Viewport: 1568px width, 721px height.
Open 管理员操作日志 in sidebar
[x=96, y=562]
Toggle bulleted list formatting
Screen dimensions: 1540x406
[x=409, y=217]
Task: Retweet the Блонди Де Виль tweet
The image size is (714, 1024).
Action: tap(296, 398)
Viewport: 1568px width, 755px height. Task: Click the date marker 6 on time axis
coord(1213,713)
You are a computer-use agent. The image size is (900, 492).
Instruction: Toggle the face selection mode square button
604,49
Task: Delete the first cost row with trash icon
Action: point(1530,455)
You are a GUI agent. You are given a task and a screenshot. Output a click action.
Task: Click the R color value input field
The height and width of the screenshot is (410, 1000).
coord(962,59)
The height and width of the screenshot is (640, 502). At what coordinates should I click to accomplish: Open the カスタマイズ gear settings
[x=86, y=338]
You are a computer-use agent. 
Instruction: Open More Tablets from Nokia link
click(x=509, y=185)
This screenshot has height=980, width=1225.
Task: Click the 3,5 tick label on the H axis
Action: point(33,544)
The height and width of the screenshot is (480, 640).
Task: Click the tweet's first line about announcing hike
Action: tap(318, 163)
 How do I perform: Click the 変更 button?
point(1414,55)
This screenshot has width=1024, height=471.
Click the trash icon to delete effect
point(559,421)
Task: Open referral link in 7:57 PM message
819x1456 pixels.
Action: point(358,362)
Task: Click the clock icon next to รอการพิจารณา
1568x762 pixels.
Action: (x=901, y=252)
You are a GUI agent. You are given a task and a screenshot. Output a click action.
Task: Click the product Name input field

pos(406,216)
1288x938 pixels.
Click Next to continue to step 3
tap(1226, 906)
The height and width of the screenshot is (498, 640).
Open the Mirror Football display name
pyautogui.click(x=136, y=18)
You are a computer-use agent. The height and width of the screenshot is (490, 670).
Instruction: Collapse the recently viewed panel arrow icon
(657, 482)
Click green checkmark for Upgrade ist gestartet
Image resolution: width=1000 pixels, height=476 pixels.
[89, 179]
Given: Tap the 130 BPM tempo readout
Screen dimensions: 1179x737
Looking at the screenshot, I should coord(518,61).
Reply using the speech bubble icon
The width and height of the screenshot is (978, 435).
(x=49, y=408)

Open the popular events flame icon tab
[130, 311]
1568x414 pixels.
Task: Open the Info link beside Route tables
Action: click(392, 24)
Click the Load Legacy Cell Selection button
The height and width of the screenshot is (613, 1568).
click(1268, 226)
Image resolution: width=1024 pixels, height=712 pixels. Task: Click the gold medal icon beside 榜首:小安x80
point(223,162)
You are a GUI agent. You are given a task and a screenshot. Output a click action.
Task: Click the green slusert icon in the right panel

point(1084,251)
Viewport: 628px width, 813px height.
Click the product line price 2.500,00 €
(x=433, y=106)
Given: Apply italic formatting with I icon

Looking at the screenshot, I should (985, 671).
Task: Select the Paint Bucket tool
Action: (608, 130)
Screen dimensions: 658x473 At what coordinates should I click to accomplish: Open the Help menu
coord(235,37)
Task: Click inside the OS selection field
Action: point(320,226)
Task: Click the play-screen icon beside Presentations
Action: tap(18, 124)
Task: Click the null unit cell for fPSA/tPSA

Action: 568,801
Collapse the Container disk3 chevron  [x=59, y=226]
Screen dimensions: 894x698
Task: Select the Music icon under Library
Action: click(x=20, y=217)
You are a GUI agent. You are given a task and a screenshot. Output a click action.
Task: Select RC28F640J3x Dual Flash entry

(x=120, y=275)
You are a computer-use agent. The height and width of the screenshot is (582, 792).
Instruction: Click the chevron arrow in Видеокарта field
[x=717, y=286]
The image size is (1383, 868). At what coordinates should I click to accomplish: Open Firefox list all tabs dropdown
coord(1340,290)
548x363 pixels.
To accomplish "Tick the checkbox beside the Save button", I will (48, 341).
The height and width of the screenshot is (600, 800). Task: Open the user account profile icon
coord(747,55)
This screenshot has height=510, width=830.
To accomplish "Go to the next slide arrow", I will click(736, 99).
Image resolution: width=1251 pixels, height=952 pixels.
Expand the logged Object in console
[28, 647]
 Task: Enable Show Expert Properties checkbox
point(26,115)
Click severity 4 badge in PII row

### WORK ORDER
Reproduce the entire listing so that it matches the original in every line.

### OUTPUT FOR THIS TASK
Viewport: 1568px width, 721px height.
Open 管理员操作日志 in sidebar
[x=96, y=562]
Toggle bulleted list formatting
Screen dimensions: 1540x406
[x=409, y=217]
Task: Retweet the Блонди Де Виль tweet
The image size is (714, 1024).
Action: tap(296, 398)
Viewport: 1568px width, 755px height. Task: Click the date marker 6 on time axis
coord(1213,713)
You are a computer-use agent. The image size is (900, 492).
Instruction: Toggle the face selection mode square button
604,49
Task: Delete the first cost row with trash icon
Action: point(1530,455)
You are a GUI agent. You are given a task and a screenshot. Output a click action.
Task: Click the R color value input field
The height and width of the screenshot is (410, 1000).
coord(962,59)
The height and width of the screenshot is (640, 502). At what coordinates should I click to accomplish: Open the カスタマイズ gear settings
[x=86, y=338]
You are a computer-use agent. 
Instruction: Open More Tablets from Nokia link
click(x=509, y=185)
This screenshot has height=980, width=1225.
Task: Click the 3,5 tick label on the H axis
Action: point(33,544)
The height and width of the screenshot is (480, 640).
Task: Click the tweet's first line about announcing hike
Action: tap(318, 163)
 How do I perform: Click the 変更 button?
point(1414,55)
This screenshot has width=1024, height=471.
Click the trash icon to delete effect
point(559,421)
Task: Open referral link in 7:57 PM message
819x1456 pixels.
Action: point(358,362)
Task: Click the clock icon next to รอการพิจารณา
1568x762 pixels.
Action: (x=901, y=252)
You are a GUI agent. You are given a task and a screenshot. Output a click action.
Task: Click the product Name input field

pos(406,216)
1288x938 pixels.
Click Next to continue to step 3
tap(1226, 906)
The height and width of the screenshot is (498, 640).
Open the Mirror Football display name
pyautogui.click(x=136, y=18)
You are a computer-use agent. The height and width of the screenshot is (490, 670).
Instruction: Collapse the recently viewed panel arrow icon
(657, 482)
Click green checkmark for Upgrade ist gestartet
Image resolution: width=1000 pixels, height=476 pixels.
[89, 179]
Given: Tap the 130 BPM tempo readout
Screen dimensions: 1179x737
Looking at the screenshot, I should coord(518,61).
Reply using the speech bubble icon
The width and height of the screenshot is (978, 435).
(x=49, y=408)

Open the popular events flame icon tab
[130, 311]
1568x414 pixels.
Task: Open the Info link beside Route tables
Action: click(392, 24)
Click the Load Legacy Cell Selection button
The height and width of the screenshot is (613, 1568).
click(1268, 226)
Image resolution: width=1024 pixels, height=712 pixels. Task: Click the gold medal icon beside 榜首:小安x80
point(223,162)
You are a GUI agent. You are given a task and a screenshot. Output a click action.
Task: Click the green slusert icon in the right panel

point(1084,251)
Viewport: 628px width, 813px height.
Click the product line price 2.500,00 €
(x=433, y=106)
Given: Apply italic formatting with I icon

Looking at the screenshot, I should (985, 671).
Task: Select the Paint Bucket tool
Action: (608, 130)
Screen dimensions: 658x473 At what coordinates should I click to accomplish: Open the Help menu
coord(235,37)
Task: Click inside the OS selection field
Action: point(320,226)
Task: Click the play-screen icon beside Presentations
Action: tap(18, 124)
Task: Click the null unit cell for fPSA/tPSA

Action: 568,801
Collapse the Container disk3 chevron  [x=59, y=226]
Screen dimensions: 894x698
Task: Select the Music icon under Library
Action: click(x=20, y=217)
You are a GUI agent. You are given a task and a screenshot. Output a click action.
Task: Select RC28F640J3x Dual Flash entry

(x=120, y=275)
You are a computer-use agent. The height and width of the screenshot is (582, 792).
Instruction: Click the chevron arrow in Видеокарта field
[x=717, y=286]
The image size is (1383, 868). At what coordinates should I click to accomplish: Open Firefox list all tabs dropdown
coord(1340,290)
548x363 pixels.
To accomplish "Tick the checkbox beside the Save button", I will (48, 341).
The height and width of the screenshot is (600, 800). Task: Open the user account profile icon
coord(747,55)
This screenshot has height=510, width=830.
To accomplish "Go to the next slide arrow", I will click(736, 99).
Image resolution: width=1251 pixels, height=952 pixels.
Expand the logged Object in console
[28, 647]
 Task: Enable Show Expert Properties checkbox
point(26,115)
Click severity 4 badge in PII row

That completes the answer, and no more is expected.